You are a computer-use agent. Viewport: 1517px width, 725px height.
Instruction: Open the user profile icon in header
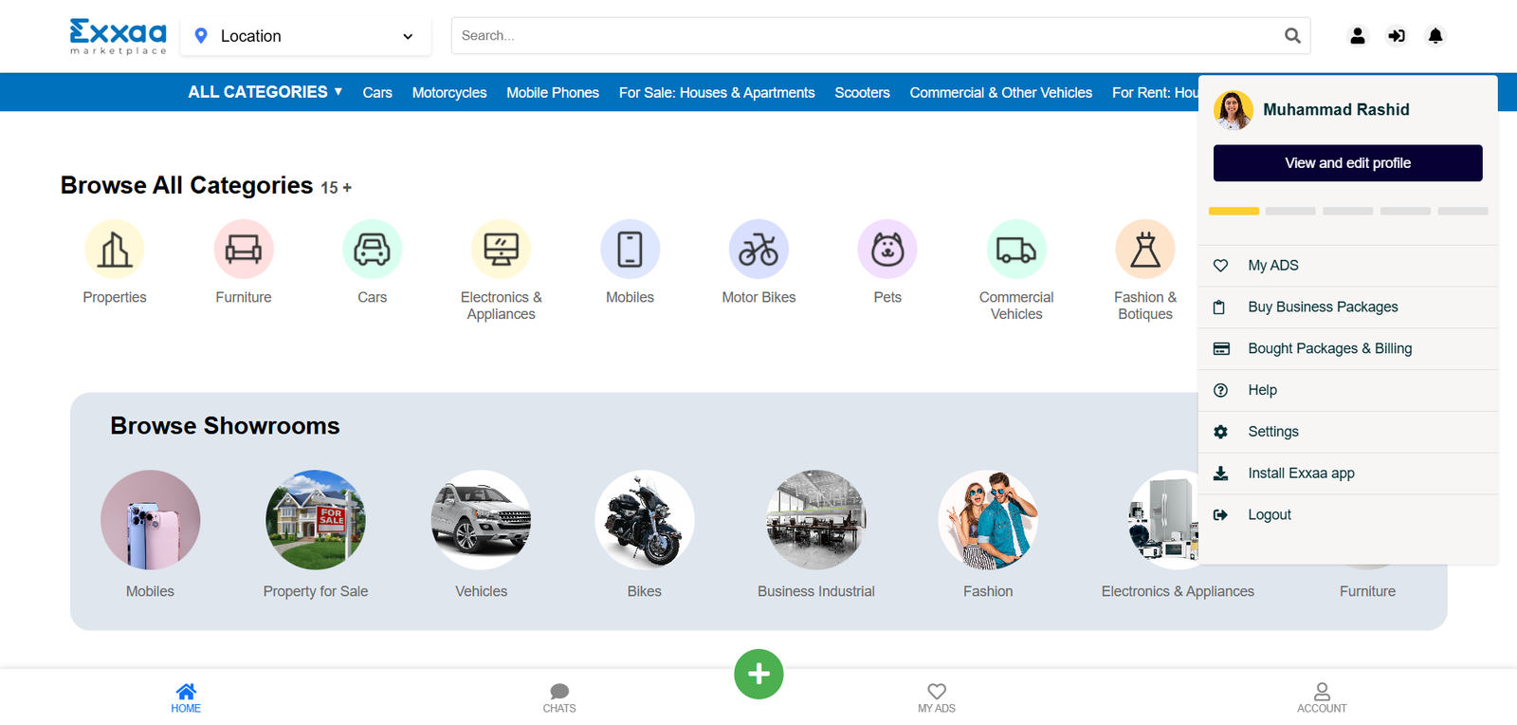pyautogui.click(x=1358, y=36)
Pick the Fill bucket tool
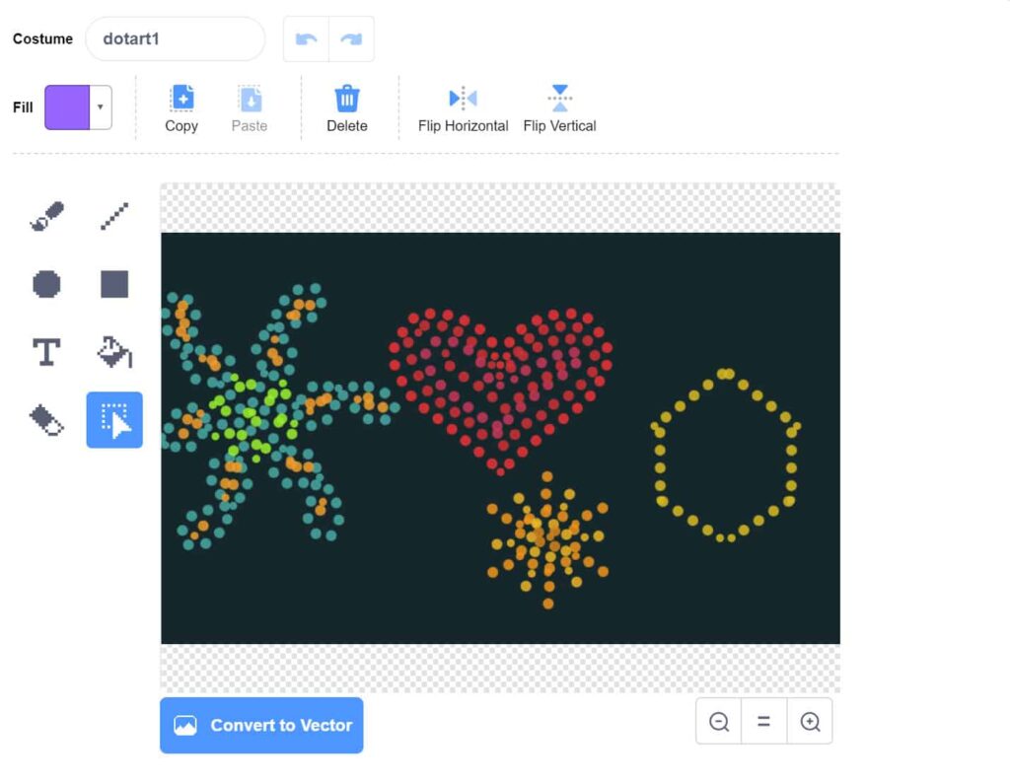The height and width of the screenshot is (782, 1010). [x=113, y=351]
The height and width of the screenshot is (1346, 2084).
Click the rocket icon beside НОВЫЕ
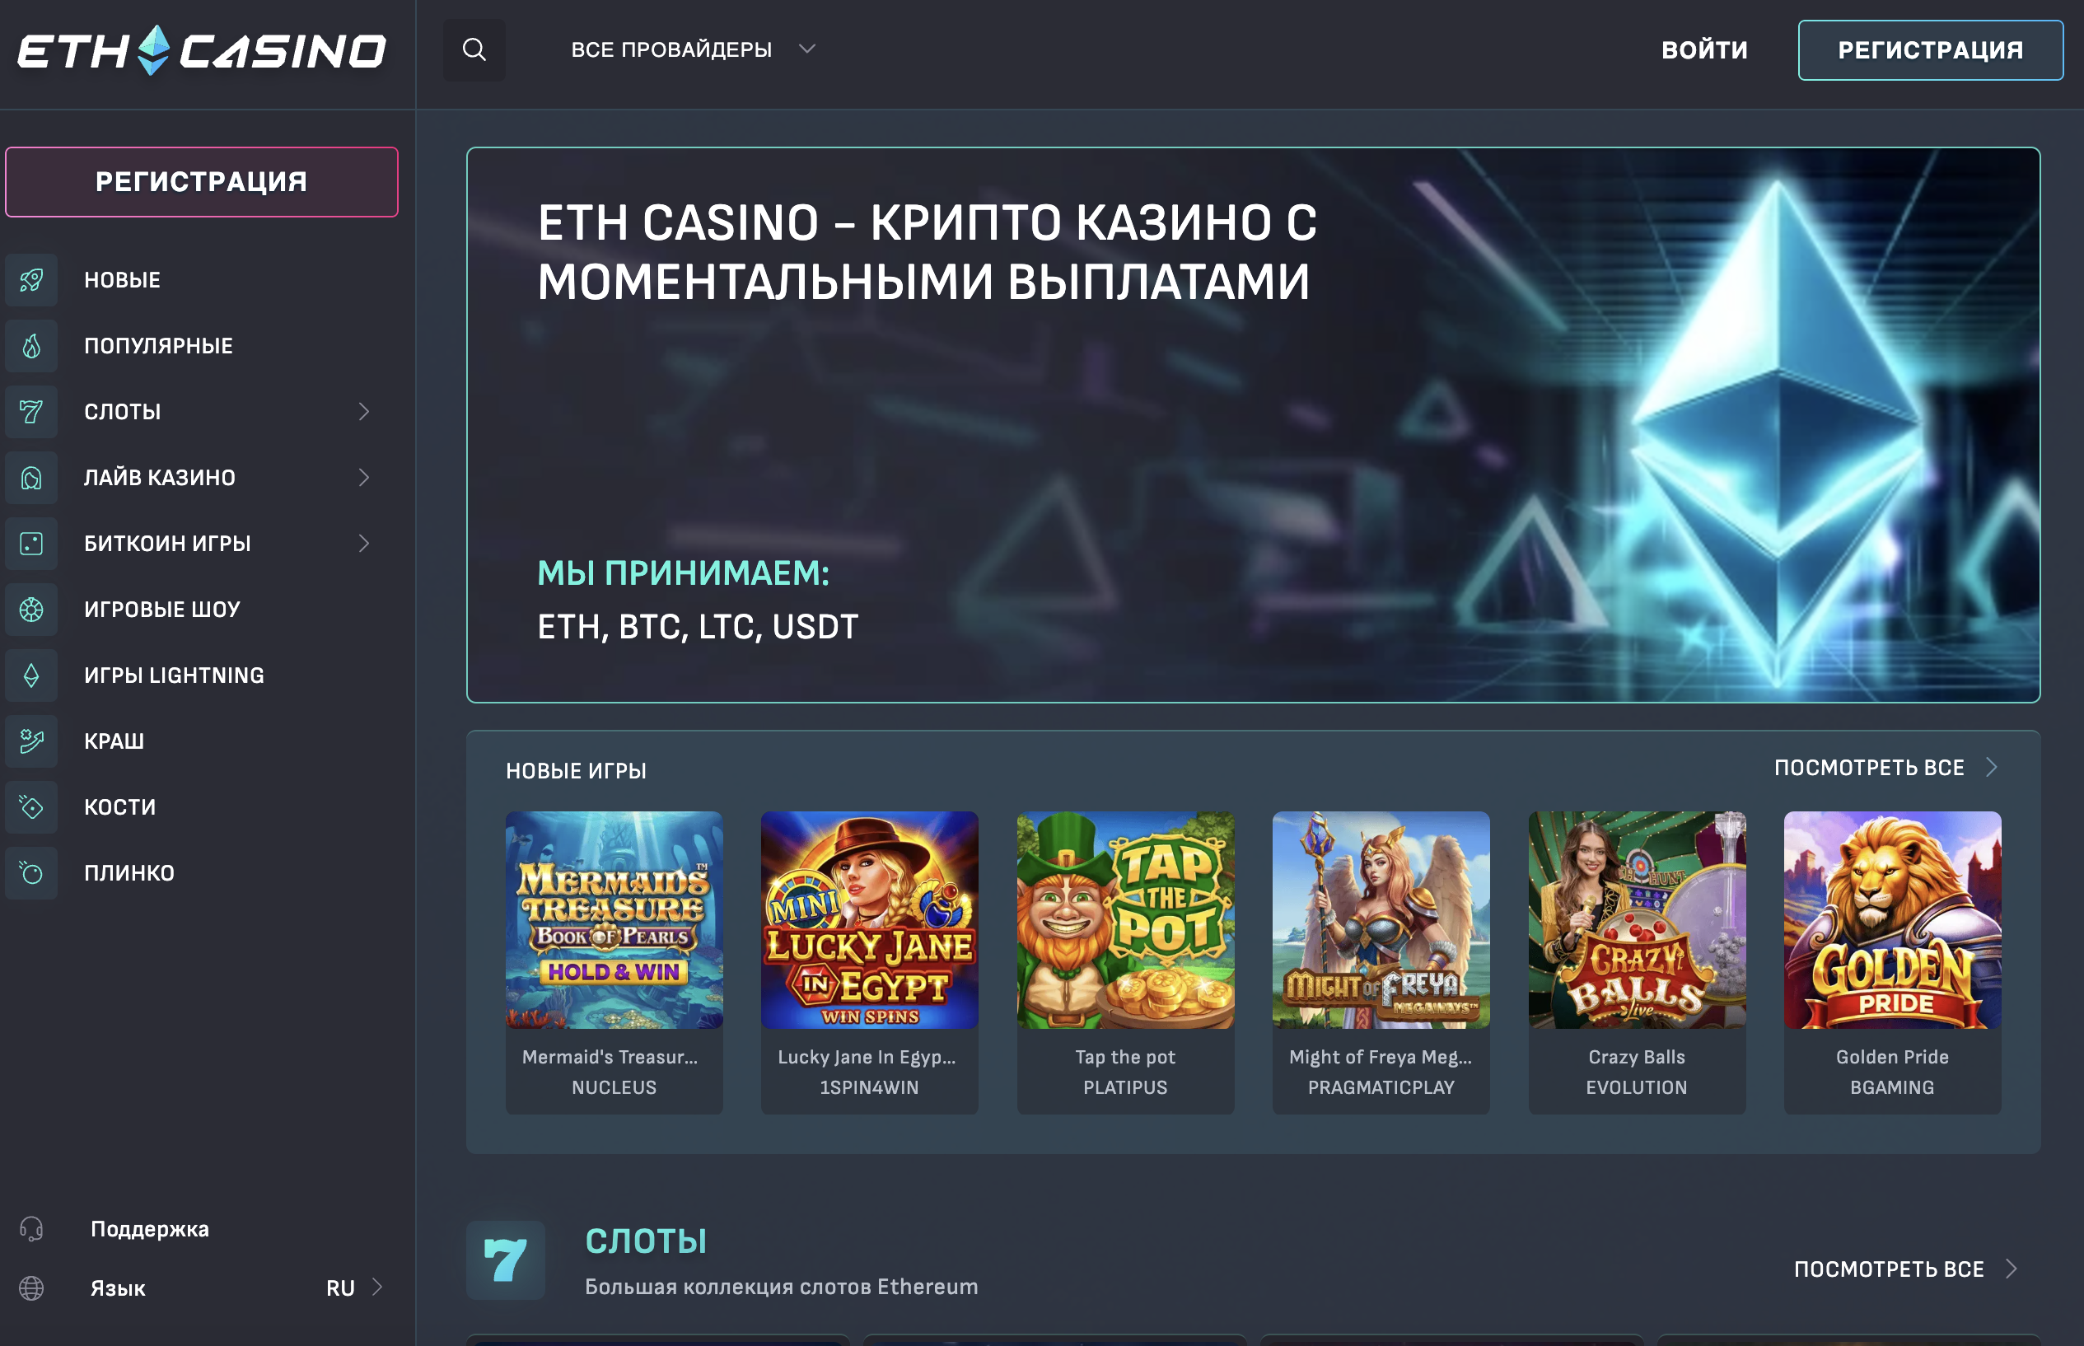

YOUR GOAL – Quote the lines exactly, starting with the line that contains "Pick the Fill bucket tool" and going on through the last of the lines, and leave the pictures out of your answer.

FINISHED EXERCISE –
Pick the Fill bucket tool
The height and width of the screenshot is (782, 1010). [x=113, y=351]
The height and width of the screenshot is (1346, 2084).
Click the rocket icon beside НОВЫЕ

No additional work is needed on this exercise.